ALL THE CHARM MONEY CAN BUY

Day 31 – Big Sur. 50 km

imageWe idled away our morning in the sunshine in Carmel before hitting the highway. This turned out a mistake as the afternoon brought rain and strong gusting winds. The road to Big Sur skirts the coast and is famously scenic. As today is a Saturday, there was a lot of traffic. And like most coastal hill-hugging roads in California, the shoulder was skimpy in many areas. The combination of continuous traffic, rain, gusty winds and the shoulder deficit made for a very stressful ride.

Carmel was pleasant and is scenically very beautiful, but feels artificial and pretentious. Perhaps that’s the price of too much money living in one place – it’s clearly a very affluent town. There’s only room for the tasteful and well-heeled – although tourists looking for fine dining or art are always welcome. I went into a bank to withdraw some cash and had a young, very sober-looking bank teller ask, “How may I be of service to you?” sounding very officious about it. It was as if he thought I’d wandered in by mistake, Perhaps because I was wearing cycling clothes. I told him I just needed the ATM. He agreed that was probably best.

IT NEVER RAINS IN CALIFORNIA

Day 32 – Big Sur (Lucia) – 55 km

imageWhat a day! Last night we camped at a private campground and felt lucky to get a site as it was getting late and starting to rain. This area has a lot of tourists all year round so accommodation can be difficult – especially since the Big Sur state campground is closed due to issues related to recent forest fires. No risk of fires now, as it pounded down with rain all night and much of today. The kind of rain that soaks you within 30 seconds if you don’t have protection. We have only basic protection – rain jackets – so we were sodden most of the day. So too were our tents which had to be taken down and packed in drenching rain. It was miserable. But at least it’s not cold.

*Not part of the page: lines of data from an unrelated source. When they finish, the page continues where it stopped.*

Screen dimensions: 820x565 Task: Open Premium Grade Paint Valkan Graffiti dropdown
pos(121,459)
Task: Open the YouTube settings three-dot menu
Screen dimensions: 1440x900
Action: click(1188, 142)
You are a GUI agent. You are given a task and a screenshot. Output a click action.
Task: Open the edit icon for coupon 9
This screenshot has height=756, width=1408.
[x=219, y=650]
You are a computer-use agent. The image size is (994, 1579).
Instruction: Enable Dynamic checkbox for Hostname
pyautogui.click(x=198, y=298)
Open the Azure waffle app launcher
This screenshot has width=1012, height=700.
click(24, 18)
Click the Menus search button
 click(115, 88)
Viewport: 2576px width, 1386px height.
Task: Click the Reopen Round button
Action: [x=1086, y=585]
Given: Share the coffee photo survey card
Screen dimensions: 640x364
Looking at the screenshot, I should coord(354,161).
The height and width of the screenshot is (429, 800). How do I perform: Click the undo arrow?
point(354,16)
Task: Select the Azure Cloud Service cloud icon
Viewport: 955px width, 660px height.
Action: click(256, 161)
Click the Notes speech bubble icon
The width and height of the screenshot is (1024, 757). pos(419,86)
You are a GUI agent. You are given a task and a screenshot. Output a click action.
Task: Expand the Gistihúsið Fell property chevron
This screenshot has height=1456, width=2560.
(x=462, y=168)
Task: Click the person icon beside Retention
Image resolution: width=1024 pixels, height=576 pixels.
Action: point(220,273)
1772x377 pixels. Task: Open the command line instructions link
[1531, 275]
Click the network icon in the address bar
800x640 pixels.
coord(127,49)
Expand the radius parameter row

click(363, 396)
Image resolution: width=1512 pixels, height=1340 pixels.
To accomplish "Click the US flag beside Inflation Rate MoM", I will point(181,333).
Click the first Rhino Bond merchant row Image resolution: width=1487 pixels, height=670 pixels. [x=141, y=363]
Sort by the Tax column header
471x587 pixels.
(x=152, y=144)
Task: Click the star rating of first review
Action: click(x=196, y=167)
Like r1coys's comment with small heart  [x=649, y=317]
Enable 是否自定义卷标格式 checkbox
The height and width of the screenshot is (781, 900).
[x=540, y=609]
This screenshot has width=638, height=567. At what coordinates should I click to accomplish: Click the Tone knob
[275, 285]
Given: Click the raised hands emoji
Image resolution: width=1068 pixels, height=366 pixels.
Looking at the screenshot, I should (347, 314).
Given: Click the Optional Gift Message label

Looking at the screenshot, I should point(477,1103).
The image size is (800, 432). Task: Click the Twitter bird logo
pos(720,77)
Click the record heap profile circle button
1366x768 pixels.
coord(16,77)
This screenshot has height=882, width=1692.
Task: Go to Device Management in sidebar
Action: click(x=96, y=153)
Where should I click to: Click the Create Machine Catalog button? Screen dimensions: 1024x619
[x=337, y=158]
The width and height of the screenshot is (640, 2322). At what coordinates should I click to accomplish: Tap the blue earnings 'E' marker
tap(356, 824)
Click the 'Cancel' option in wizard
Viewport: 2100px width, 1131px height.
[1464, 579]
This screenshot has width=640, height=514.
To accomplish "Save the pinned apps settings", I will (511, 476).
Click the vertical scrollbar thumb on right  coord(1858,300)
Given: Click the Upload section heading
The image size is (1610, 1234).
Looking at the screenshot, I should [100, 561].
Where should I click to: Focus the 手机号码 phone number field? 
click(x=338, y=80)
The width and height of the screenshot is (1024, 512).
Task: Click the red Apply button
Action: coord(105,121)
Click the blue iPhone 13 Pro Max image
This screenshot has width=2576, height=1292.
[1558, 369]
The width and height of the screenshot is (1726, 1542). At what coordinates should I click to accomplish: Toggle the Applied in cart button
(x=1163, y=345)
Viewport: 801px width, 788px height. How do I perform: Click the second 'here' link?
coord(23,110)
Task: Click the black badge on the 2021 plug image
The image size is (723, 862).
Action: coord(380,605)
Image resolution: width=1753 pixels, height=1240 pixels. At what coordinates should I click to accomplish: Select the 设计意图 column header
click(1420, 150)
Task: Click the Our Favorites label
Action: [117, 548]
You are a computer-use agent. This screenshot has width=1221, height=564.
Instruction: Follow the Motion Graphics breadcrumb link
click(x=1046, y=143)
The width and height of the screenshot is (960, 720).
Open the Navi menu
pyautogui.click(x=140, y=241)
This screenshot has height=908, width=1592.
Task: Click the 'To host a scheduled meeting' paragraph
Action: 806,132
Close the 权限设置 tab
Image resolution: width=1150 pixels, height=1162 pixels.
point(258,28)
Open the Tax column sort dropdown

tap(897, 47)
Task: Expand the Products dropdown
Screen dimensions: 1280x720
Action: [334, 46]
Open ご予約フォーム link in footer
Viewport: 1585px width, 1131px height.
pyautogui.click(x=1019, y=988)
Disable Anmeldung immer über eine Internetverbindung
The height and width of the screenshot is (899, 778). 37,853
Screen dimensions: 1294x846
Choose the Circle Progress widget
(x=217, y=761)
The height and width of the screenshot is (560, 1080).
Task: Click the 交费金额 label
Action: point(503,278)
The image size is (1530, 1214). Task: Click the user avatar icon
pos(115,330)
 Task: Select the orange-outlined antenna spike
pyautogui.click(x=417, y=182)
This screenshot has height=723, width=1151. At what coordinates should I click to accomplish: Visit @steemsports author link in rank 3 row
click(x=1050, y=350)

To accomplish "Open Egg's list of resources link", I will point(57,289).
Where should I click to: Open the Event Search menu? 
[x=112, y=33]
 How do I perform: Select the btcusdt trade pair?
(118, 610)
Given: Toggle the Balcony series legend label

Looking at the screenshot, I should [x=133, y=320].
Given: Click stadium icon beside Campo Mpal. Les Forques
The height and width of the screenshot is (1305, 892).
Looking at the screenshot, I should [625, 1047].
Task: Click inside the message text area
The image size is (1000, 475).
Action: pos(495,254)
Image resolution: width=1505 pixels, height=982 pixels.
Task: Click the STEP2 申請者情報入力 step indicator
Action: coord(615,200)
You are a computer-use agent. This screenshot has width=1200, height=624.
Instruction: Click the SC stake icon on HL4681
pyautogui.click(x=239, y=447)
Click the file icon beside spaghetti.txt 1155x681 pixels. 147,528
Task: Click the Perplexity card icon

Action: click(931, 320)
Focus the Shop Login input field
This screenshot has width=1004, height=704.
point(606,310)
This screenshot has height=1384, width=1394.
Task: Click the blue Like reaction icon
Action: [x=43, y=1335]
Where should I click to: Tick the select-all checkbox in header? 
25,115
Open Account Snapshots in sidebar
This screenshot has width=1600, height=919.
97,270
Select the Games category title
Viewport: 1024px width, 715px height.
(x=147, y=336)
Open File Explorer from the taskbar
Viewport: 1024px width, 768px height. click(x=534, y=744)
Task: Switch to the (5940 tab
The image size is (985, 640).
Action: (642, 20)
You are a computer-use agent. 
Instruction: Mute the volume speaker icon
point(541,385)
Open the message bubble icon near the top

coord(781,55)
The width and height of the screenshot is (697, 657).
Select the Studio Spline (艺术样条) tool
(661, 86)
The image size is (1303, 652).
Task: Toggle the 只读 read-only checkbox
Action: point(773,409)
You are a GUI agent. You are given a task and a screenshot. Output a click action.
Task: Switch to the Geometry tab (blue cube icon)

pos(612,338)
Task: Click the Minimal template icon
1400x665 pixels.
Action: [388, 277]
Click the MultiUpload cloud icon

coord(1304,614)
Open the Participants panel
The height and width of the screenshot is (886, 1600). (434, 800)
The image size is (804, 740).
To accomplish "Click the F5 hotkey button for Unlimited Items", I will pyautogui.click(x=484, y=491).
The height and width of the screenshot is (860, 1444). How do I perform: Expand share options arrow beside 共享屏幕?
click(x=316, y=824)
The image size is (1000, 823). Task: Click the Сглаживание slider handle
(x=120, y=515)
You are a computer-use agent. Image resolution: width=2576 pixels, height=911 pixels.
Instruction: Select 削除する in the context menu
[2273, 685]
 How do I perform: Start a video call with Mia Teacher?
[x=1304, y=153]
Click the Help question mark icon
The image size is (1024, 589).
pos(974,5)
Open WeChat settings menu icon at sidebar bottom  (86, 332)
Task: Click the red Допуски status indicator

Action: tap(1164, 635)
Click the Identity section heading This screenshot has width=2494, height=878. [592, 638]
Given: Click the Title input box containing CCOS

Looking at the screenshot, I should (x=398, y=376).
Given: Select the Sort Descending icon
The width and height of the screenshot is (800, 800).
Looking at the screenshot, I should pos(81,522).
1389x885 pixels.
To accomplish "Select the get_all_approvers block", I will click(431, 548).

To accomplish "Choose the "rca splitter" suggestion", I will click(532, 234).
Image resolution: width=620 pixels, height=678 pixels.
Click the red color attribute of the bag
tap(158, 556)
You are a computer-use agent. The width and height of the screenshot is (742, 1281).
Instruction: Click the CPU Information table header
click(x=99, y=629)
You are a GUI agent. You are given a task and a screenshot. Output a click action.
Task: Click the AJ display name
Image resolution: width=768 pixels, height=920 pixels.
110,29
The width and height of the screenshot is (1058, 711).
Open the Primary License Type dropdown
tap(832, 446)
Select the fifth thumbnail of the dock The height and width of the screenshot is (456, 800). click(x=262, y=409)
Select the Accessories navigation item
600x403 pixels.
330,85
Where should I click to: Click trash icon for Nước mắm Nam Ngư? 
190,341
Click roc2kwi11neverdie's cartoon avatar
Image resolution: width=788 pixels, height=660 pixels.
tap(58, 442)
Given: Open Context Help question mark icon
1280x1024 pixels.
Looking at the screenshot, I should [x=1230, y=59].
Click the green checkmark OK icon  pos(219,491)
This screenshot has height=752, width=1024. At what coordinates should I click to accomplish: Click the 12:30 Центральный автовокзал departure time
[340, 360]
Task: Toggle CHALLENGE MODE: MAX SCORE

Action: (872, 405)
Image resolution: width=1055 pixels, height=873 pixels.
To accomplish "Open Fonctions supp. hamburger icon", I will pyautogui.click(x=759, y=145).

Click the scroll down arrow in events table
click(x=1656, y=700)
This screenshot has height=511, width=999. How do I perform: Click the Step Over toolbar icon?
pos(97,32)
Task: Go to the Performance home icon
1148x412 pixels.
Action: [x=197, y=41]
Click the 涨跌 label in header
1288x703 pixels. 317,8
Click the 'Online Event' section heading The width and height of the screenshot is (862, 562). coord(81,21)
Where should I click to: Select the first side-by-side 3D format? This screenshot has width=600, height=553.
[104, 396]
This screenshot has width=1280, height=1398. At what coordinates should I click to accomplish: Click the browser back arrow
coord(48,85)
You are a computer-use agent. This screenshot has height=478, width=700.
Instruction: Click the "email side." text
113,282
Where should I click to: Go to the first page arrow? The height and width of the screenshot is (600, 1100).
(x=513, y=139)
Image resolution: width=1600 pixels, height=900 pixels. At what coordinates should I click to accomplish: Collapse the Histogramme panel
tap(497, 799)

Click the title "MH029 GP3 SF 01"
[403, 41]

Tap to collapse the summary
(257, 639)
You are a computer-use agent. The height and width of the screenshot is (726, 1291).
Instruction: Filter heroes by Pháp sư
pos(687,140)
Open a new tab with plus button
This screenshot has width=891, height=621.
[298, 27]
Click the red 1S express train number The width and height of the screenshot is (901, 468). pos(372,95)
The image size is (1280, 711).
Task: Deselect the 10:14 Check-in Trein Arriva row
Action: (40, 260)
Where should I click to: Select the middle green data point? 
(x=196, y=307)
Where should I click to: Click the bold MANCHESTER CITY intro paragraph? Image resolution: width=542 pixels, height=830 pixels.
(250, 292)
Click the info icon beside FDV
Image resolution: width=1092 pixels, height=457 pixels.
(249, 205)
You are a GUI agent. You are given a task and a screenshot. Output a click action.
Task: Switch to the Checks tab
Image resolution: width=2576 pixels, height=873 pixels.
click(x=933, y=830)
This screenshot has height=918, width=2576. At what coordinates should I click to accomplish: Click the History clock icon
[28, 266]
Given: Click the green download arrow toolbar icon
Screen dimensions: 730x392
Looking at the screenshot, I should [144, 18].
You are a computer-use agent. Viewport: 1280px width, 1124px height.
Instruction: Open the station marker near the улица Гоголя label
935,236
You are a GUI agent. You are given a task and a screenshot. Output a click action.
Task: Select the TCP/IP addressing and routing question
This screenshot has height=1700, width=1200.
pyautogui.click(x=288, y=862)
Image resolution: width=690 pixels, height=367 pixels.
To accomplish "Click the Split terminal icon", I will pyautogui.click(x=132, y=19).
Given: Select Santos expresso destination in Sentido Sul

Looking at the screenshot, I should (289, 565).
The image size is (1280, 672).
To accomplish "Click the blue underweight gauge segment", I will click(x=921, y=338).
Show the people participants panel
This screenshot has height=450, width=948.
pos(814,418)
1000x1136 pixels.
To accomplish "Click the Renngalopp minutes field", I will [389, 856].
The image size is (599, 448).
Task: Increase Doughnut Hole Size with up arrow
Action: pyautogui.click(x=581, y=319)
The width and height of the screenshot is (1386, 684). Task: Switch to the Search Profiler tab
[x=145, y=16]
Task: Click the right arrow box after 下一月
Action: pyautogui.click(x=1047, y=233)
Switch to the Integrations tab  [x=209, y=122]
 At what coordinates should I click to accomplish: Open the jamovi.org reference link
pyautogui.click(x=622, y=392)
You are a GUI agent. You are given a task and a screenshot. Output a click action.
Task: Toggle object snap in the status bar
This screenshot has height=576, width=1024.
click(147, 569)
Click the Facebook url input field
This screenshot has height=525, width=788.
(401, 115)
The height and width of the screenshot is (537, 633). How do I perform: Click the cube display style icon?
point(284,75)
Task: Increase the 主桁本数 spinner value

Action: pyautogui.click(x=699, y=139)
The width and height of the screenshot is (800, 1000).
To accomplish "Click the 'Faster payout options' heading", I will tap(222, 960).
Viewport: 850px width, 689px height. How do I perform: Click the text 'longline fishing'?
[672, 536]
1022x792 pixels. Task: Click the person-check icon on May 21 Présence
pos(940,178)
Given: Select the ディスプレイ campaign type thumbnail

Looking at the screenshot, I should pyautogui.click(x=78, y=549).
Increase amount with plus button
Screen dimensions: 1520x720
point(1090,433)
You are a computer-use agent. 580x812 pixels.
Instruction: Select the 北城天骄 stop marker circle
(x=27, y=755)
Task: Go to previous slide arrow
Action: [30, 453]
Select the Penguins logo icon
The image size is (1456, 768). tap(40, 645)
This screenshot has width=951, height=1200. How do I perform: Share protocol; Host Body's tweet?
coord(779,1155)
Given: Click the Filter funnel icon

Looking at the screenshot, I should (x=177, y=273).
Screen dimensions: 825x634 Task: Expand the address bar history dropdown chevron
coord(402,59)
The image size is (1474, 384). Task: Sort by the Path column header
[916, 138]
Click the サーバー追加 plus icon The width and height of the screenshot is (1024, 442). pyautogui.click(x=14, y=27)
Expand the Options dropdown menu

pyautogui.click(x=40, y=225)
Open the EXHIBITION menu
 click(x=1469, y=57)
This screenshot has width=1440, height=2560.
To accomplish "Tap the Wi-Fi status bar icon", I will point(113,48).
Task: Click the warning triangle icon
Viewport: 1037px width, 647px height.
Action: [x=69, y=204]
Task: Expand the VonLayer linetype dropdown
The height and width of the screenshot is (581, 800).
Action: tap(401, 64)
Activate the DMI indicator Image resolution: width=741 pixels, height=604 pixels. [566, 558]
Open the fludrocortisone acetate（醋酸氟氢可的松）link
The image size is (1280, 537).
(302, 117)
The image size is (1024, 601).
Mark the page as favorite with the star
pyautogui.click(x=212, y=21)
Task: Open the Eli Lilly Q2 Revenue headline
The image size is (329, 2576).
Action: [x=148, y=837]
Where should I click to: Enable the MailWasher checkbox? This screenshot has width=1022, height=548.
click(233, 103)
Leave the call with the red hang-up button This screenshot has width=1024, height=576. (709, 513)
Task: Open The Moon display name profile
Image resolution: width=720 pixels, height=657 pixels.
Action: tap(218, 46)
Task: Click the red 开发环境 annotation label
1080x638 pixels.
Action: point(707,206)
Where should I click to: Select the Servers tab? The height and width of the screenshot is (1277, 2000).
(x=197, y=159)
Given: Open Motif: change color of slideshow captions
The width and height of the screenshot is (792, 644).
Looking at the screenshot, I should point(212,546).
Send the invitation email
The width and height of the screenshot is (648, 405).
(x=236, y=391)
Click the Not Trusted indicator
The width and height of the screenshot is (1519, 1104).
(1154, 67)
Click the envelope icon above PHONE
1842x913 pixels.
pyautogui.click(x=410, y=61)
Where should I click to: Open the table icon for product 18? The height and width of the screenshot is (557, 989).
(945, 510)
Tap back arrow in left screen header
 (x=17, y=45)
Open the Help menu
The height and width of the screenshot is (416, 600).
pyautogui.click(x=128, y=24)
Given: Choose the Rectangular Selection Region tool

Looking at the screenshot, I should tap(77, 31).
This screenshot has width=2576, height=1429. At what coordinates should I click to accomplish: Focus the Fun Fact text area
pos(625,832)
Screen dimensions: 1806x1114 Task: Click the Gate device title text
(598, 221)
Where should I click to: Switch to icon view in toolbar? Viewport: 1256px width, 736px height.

Trying to get cell service on the banana phone
Trying to get cell service on the banana phone

Services of any kind are few and far between in this area, and everything is expensive. It’s something of a tourist trap. And for cyclists it’s a trap that’s not easy to escape. Especially in the weather we were facing. After packing up and thoroughly wet, we went for coffee and refuge from the weather in the local cafe – the only one for several miles. This was undoubtedly the low point of our journey. We made a call and found a room available at the closest motel, 35 miles up the road. $250 a night for a very basic room. We spent the next four hours riding the coastal highway and battling a heavily gusting southerly wind blowing at us from every direction depending on the twists of the road – from the side (towards traffic), from the front (often while climbing a hill) and from behind (not often enough). And with the wind, a pelting rain that stings your face and your arms through your jacket sleeves. But at least today, with the abysmal weather, the traffic was light.

In planning this trip I took some satisfaction from a claim made somewhere that the wind blows generally from the north on this coast. If there’s any truth to that it hasn’t been happening for us. And weeks ago in Washington and Oregon when we had rainy days I motivated Sophie with the promise that once we reached California all our days would be sunny and warm. I think we’ve now paid our dues for that misconception and have earned a reprieve. The forecast for tomorrow and for the week ahead is sunshine.

APRES LE DELUGE…

…C’EST LE ROI DU SOLEIL.

Day 33 – San Simeon State Beach – 58 km

A unique sea-cliff home just below Highway 1 in south Big Sur.
A unique sea-cliff home just below Highway 1 in south Big Sur.

From the ridiculous to the sublime. Today was glorious. Sunny, warm and with a steady wind blowing at our backs.

imageAs we started out from our motel this morning we saw a group of road cyclists (no baggage on board) gathered at a food station set up across the road. They were part of a charity ride in support of athletes with disabilities and are cycling from San Francisco to San Diego. We spent the day mingling with various groups of these riders on the road, and prided ourselves on keeping pace with many of them – even with the significant difference in the weight we’re pushing. We also saw Adam, a cyclist from North Van whose riding from San Fransisco to Palm Springs. Adam is camping his way down, but is travelling super light (change of clothes, sleeping bag, tent) and riding a carbon fibre road bike. We first met him in Big Sur on the day of the big rain, however while we dried out in our motel Adam camped a second night in the downpour. He didn’t look any worse for it today. He was pretty cheerful during our brief exchange this morning on the road before turning on the afterburners and rocketing into the distance.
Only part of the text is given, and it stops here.